**WORK TO BE COMPLETED:**
From the entries below, please output exactly the lines starting at the one containing "Relationships (471, 479)" and ending at the one containing "Culture (1012, 524)", both included.

** INFORMATION follows **

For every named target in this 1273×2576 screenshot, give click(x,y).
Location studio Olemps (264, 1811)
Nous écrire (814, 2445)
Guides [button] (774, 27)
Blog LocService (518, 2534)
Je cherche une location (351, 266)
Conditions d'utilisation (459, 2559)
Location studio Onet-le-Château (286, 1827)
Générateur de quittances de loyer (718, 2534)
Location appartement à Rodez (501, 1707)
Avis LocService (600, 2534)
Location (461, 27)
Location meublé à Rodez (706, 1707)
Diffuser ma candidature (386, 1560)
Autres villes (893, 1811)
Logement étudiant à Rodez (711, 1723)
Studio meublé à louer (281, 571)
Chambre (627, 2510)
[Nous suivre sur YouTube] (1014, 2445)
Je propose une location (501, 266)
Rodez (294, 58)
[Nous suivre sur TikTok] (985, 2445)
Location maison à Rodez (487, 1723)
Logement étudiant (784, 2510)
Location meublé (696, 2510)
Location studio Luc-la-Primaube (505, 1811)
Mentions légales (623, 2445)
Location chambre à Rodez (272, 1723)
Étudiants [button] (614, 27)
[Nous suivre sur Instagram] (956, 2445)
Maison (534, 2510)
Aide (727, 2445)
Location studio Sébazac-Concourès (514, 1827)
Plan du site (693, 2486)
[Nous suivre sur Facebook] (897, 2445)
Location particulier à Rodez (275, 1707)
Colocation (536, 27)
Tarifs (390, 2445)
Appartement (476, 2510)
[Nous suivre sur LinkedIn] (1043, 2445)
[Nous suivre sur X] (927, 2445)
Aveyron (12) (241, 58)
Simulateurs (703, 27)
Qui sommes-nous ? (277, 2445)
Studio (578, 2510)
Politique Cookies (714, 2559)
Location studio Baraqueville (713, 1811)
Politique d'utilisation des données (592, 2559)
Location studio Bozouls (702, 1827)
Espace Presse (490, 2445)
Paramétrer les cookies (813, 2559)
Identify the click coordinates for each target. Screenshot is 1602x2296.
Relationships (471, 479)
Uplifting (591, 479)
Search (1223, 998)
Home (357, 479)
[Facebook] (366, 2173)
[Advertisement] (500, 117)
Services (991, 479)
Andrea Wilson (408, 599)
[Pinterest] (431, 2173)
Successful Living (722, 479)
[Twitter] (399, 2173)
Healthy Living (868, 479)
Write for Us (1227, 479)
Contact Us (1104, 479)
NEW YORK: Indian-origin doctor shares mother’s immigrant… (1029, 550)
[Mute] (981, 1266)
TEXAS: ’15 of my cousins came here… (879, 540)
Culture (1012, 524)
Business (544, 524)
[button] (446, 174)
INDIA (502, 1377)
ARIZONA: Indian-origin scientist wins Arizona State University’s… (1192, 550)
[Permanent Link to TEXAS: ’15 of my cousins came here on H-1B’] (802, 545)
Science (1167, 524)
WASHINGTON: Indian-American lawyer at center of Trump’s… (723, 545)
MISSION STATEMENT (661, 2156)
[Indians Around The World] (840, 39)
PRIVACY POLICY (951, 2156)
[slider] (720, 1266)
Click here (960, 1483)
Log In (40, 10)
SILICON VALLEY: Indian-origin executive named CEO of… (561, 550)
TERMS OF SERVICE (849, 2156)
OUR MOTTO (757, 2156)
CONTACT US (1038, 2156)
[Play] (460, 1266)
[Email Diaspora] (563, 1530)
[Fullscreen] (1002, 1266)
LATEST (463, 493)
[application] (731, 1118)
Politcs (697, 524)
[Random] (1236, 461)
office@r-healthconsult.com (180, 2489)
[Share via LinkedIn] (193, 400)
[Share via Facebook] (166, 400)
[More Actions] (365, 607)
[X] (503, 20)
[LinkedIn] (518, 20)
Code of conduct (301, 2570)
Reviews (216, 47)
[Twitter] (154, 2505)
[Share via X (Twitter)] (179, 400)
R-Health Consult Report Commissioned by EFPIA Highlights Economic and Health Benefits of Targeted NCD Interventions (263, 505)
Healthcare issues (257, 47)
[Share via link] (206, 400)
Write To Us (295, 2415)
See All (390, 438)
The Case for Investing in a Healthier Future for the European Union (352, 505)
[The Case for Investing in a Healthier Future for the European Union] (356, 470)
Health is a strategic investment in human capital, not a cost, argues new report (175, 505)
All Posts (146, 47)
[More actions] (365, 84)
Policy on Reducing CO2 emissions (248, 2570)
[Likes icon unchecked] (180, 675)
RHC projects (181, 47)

** End of INFORMATION **

**EXERCISE OUTPUT:**
Relationships (471, 479)
Uplifting (591, 479)
Search (1223, 998)
Home (357, 479)
[Facebook] (366, 2173)
[Advertisement] (500, 117)
Services (991, 479)
Andrea Wilson (408, 599)
[Pinterest] (431, 2173)
Successful Living (722, 479)
[Twitter] (399, 2173)
Healthy Living (868, 479)
Write for Us (1227, 479)
Contact Us (1104, 479)
NEW YORK: Indian-origin doctor shares mother’s immigrant… (1029, 550)
[Mute] (981, 1266)
TEXAS: ’15 of my cousins came here… (879, 540)
Culture (1012, 524)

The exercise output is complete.